Turns positive integers (indexes) into dense vectors of fixed size.

e.g. [[4], [20]] -> [[0.25, 0.1], [0.6, -0.2]]

This layer can only be used on positive integer inputs of a fixed range.


>>> model = keras.Sequential()
>>> model.add(keras.layers.Embedding(1000, 64))
>>> # The model will take as input an integer matrix of size (batch,
>>> # input_length), and the largest integer (i.e. word index) in the input
>>> # should be no larger than 999 (vocabulary size).
>>> # Now model.output_shape is (None, 10, 64), where `None` is the batch
>>> # dimension.
>>> input_array = np.random.randint(1000, size=(32, 10))
>>> model.compile('rmsprop', 'mse')
>>> output_array = model.predict(input_array)
>>> print(output_array.shape)
(32, 10, 64)


  • input_dim: Integer.
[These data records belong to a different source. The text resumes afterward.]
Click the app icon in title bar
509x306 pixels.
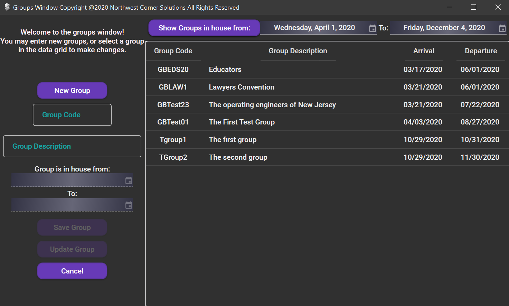click(x=7, y=7)
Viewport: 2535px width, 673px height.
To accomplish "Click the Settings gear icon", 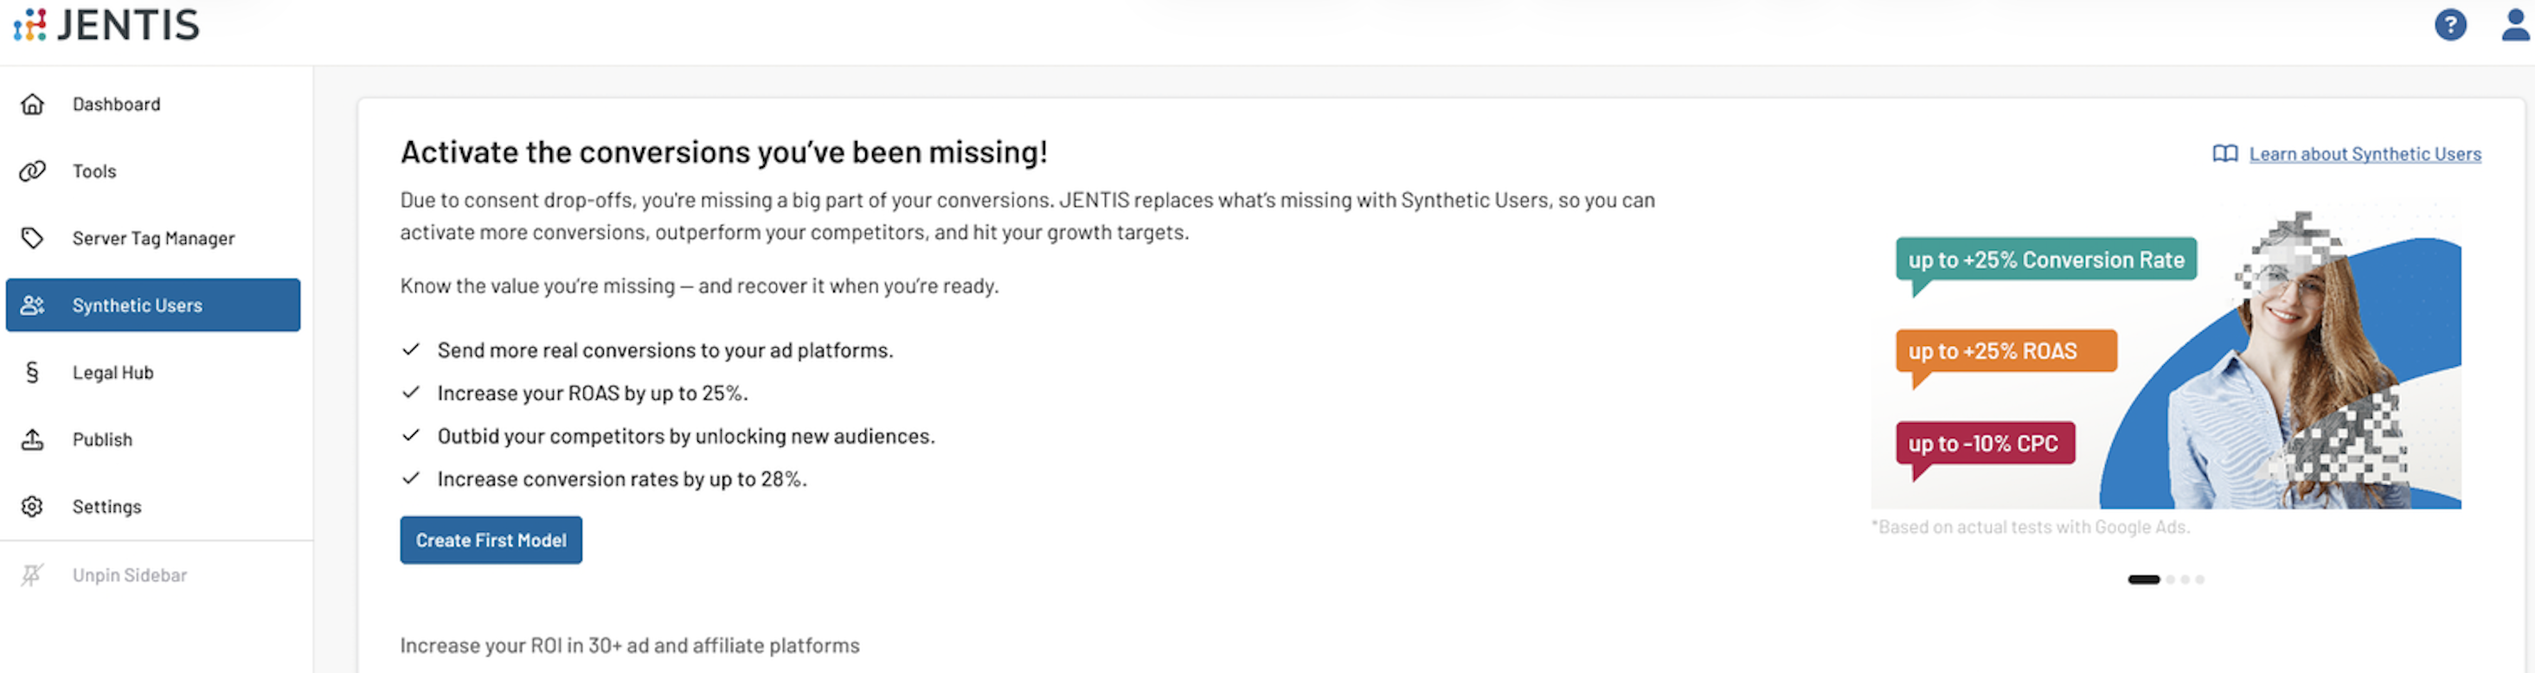I will [x=32, y=507].
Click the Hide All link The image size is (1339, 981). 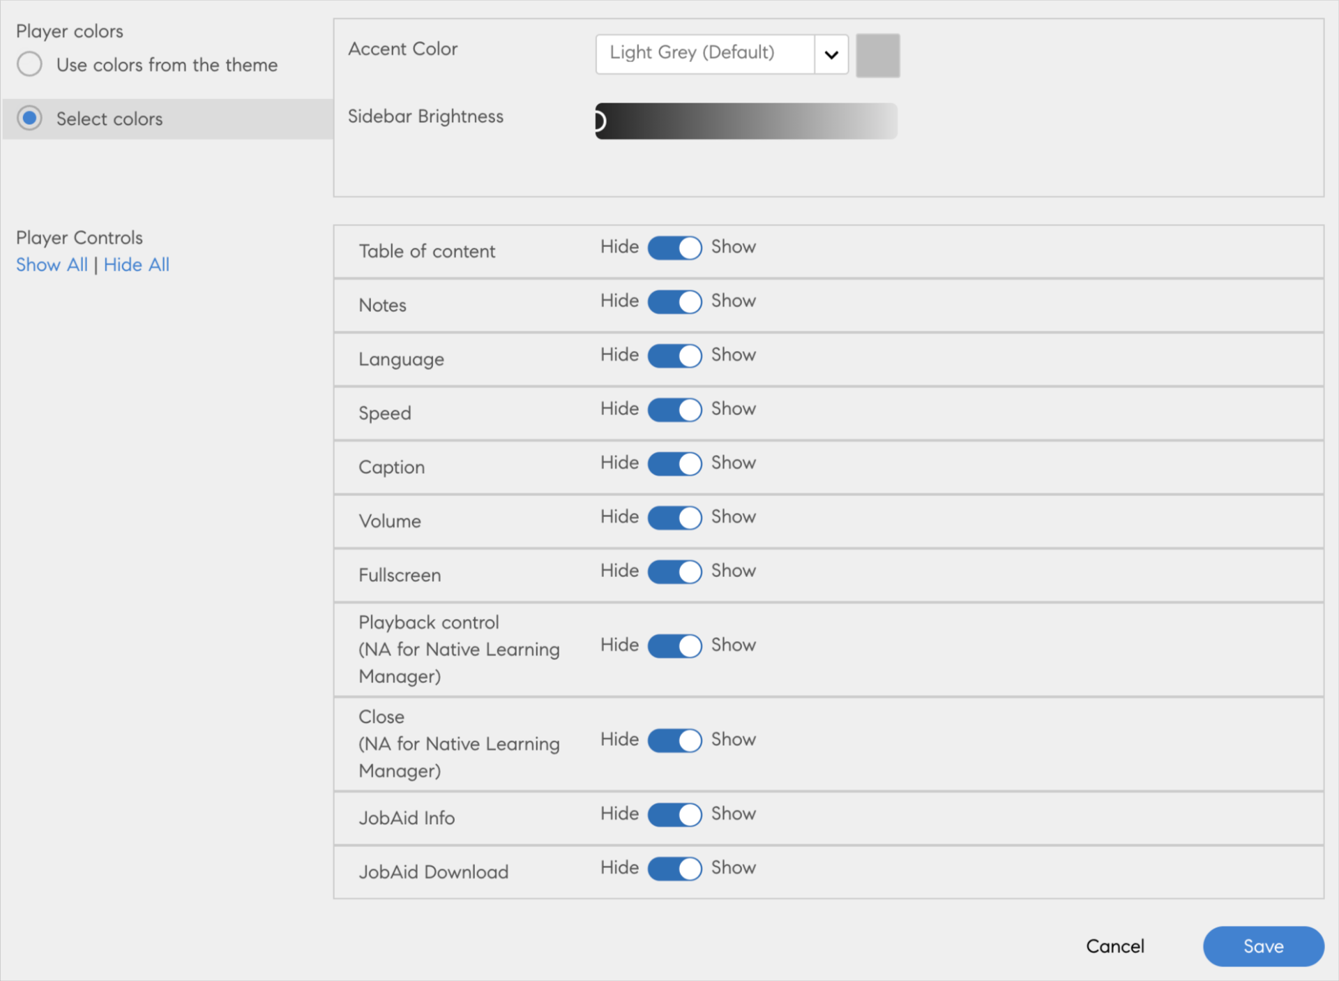pyautogui.click(x=136, y=264)
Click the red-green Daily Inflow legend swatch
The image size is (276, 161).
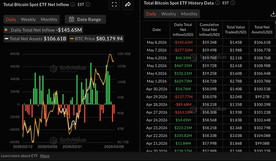point(6,30)
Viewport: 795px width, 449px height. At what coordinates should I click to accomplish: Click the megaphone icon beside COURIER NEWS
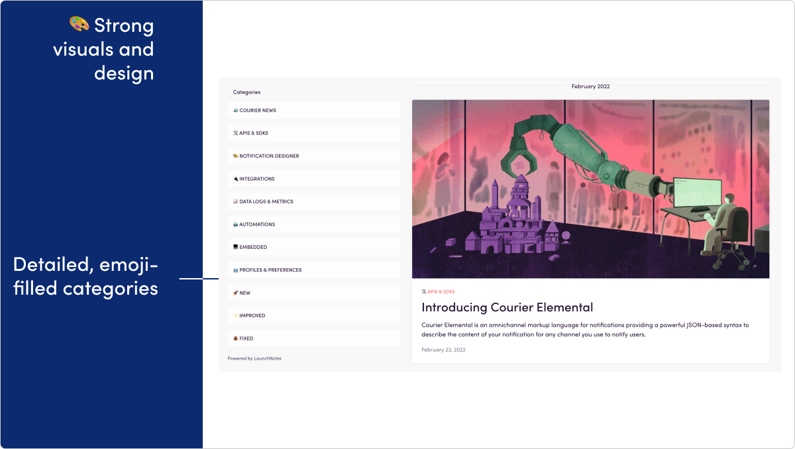[x=235, y=110]
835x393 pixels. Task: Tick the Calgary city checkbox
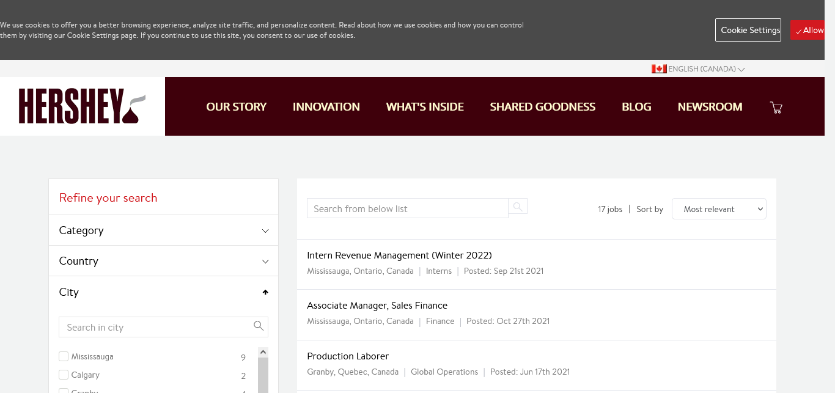(x=64, y=375)
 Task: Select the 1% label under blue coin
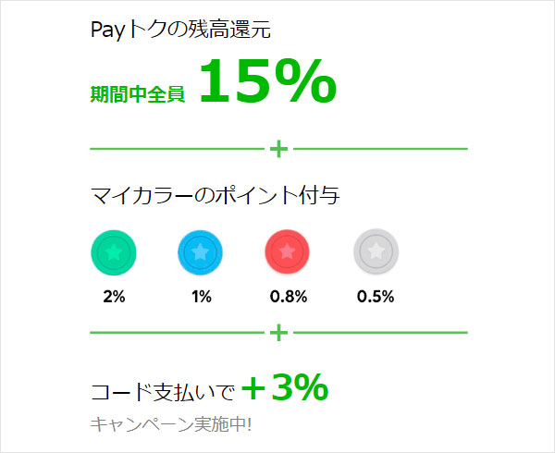click(202, 297)
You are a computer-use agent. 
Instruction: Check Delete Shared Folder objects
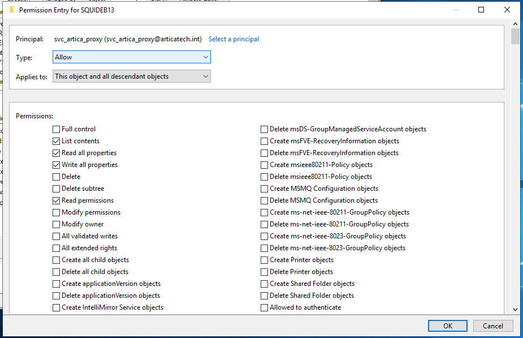(x=264, y=296)
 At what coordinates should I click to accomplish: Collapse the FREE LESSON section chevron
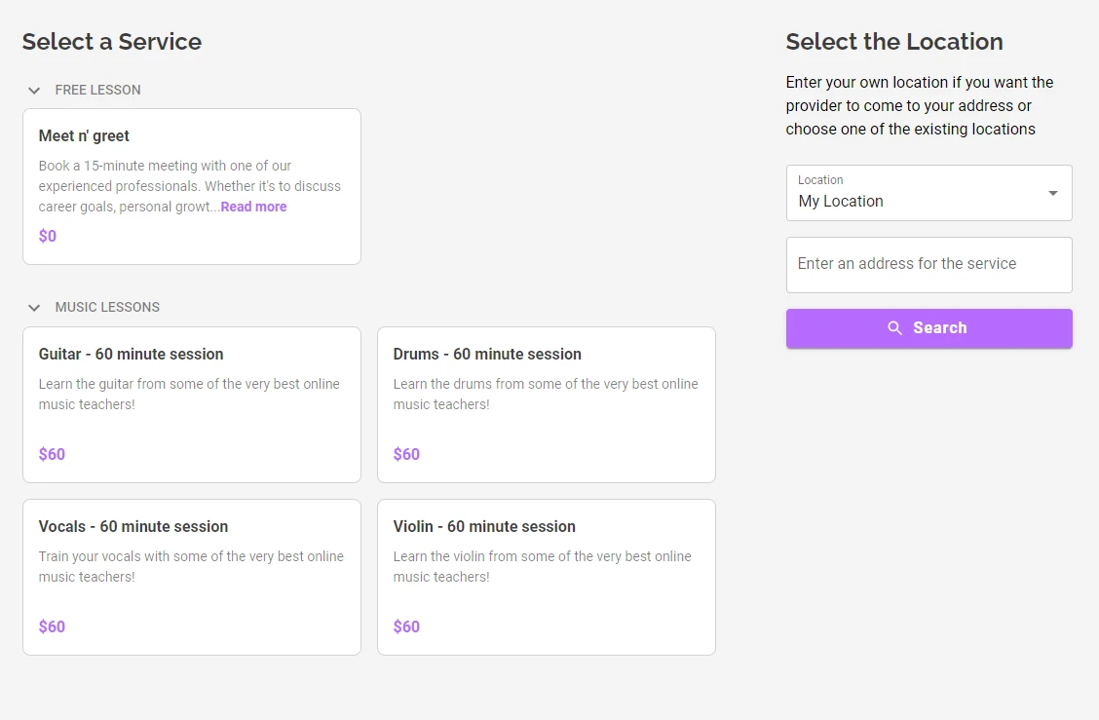(34, 90)
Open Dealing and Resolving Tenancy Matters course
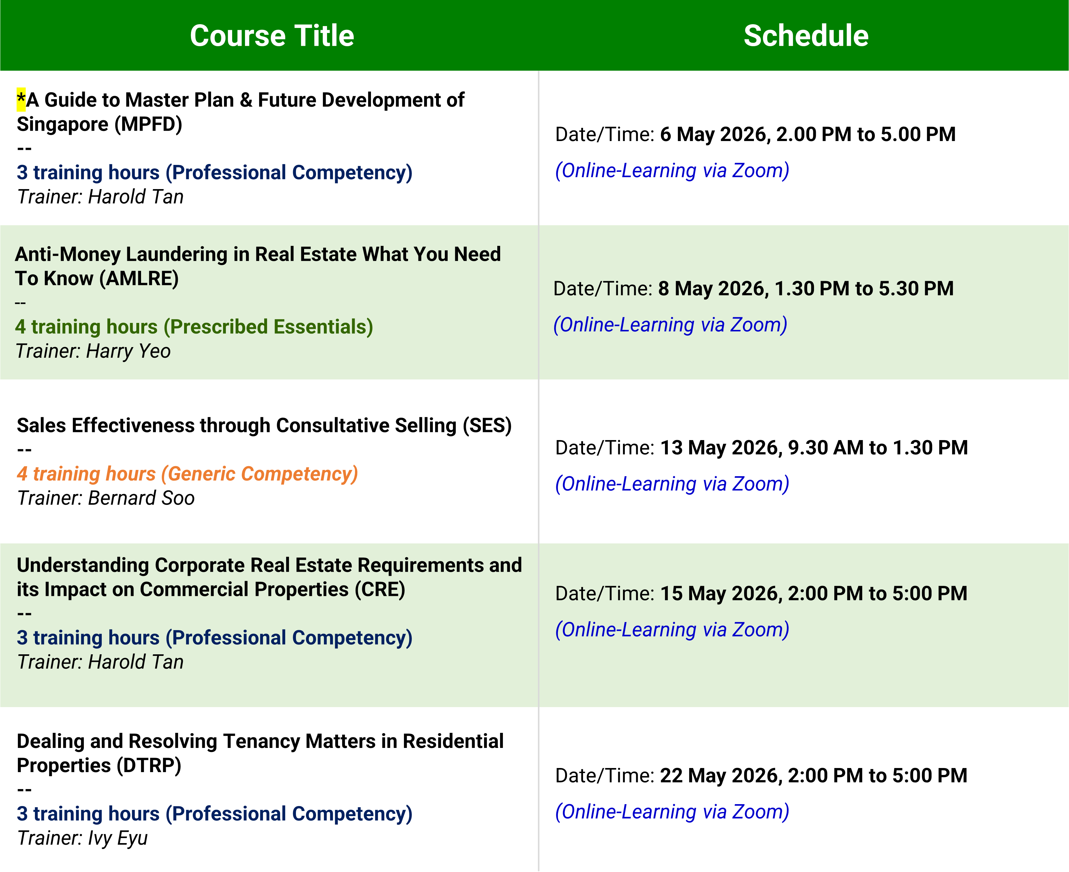The height and width of the screenshot is (872, 1069). [260, 753]
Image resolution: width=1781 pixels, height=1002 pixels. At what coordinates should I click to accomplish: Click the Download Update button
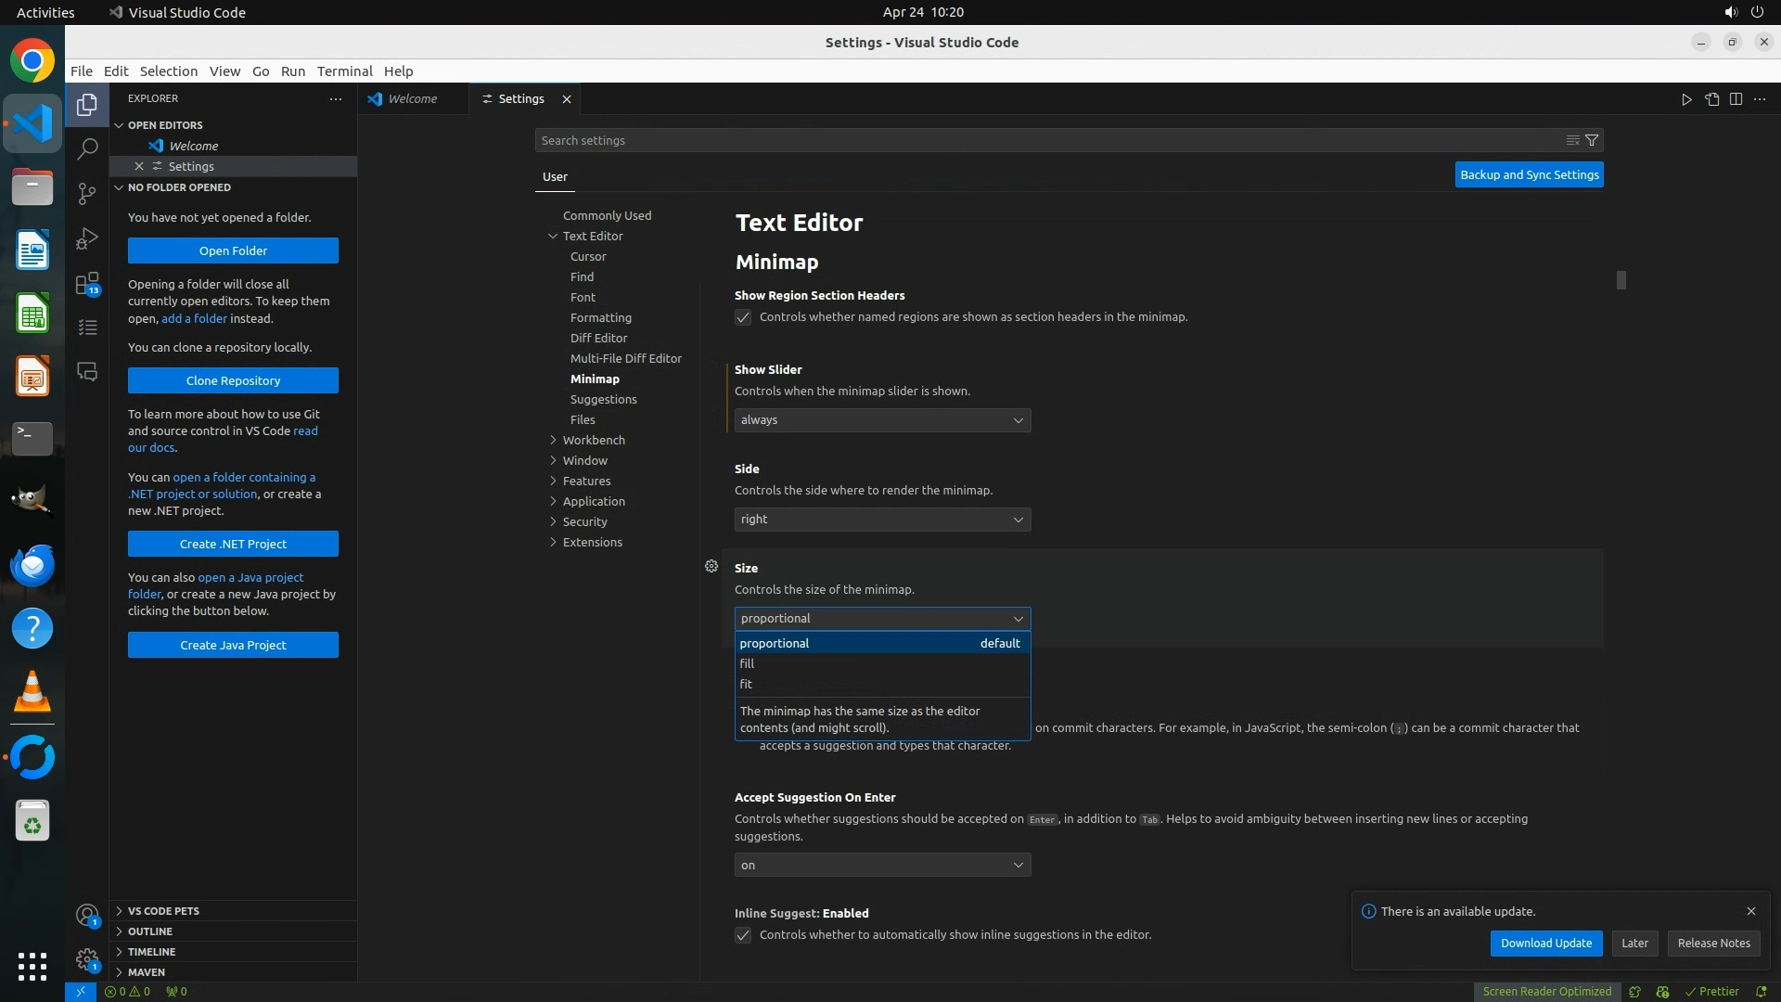click(x=1545, y=943)
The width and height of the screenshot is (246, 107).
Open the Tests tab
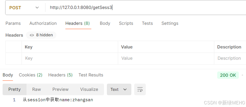click(147, 23)
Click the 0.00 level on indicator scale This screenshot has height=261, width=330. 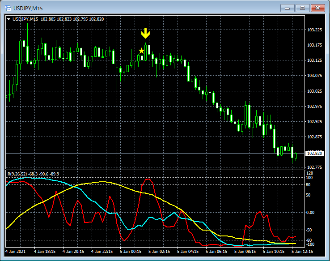point(311,212)
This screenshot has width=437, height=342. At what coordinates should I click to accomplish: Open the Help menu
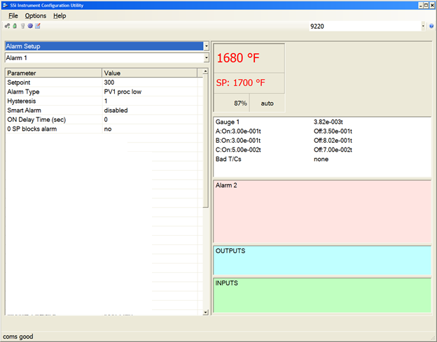(x=60, y=15)
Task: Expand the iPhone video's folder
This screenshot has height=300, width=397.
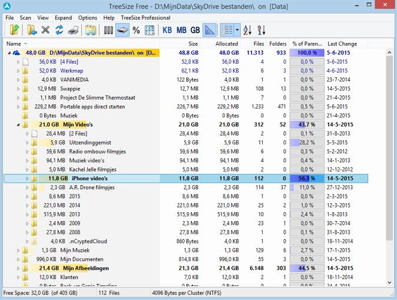Action: [27, 178]
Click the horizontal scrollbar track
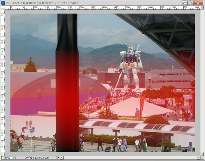Viewport: 205px width, 161px height. (x=130, y=158)
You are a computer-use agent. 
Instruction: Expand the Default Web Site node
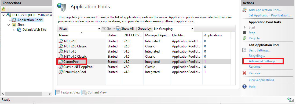click(x=14, y=30)
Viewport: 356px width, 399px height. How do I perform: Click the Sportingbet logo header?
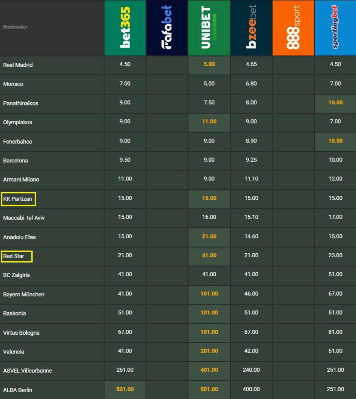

Size of the vocabulary, i.e. maximum integer index + 1.
  • output_dim: Integer. Dimension of the dense embedding.
  • embeddings_initializer: Initializer for the embeddings matrix (see keras.initializers).
  • embeddings_regularizer: Regularizer function applied to the embeddings matrix (see keras.regularizers).
  • embeddings_constraint: Constraint function applied to the embeddings matrix (see keras.constraints).
  • mask_zero: Boolean, whether or not the input value 0 is a special "padding" value that should be masked out. This is useful when using recurrent layers which may take variable length input. If this is True, then all subsequent layers in the model need to support masking or an exception will be raised. If mask_zero is set to True, as a consequence, index 0 cannot be used in the vocabulary (input_dim should equal size of vocabulary + 1).
  • weights: Optional floating-point matrix of size (input_dim, output_dim). The initial embeddings values to use.
  • lora_rank: Optional integer. If set, the layer's forward pass will implement LoRA (Low-Rank Adaptation) with the provided rank. LoRA sets the layer's embeddings matrix to non-trainable and replaces it with a delta over the original matrix, obtained via multiplying two lower-rank trainable matrices. This can be useful to reduce the computation cost of fine-tuning large embedding layers. You can also enable LoRA on an existing Embedding layer by calling layer.enable_lora(rank).

Input shape

2D tensor with shape: (batch_size, input_length).

Output shape

3D tensor with shape: (batch_size, input_length, output_dim).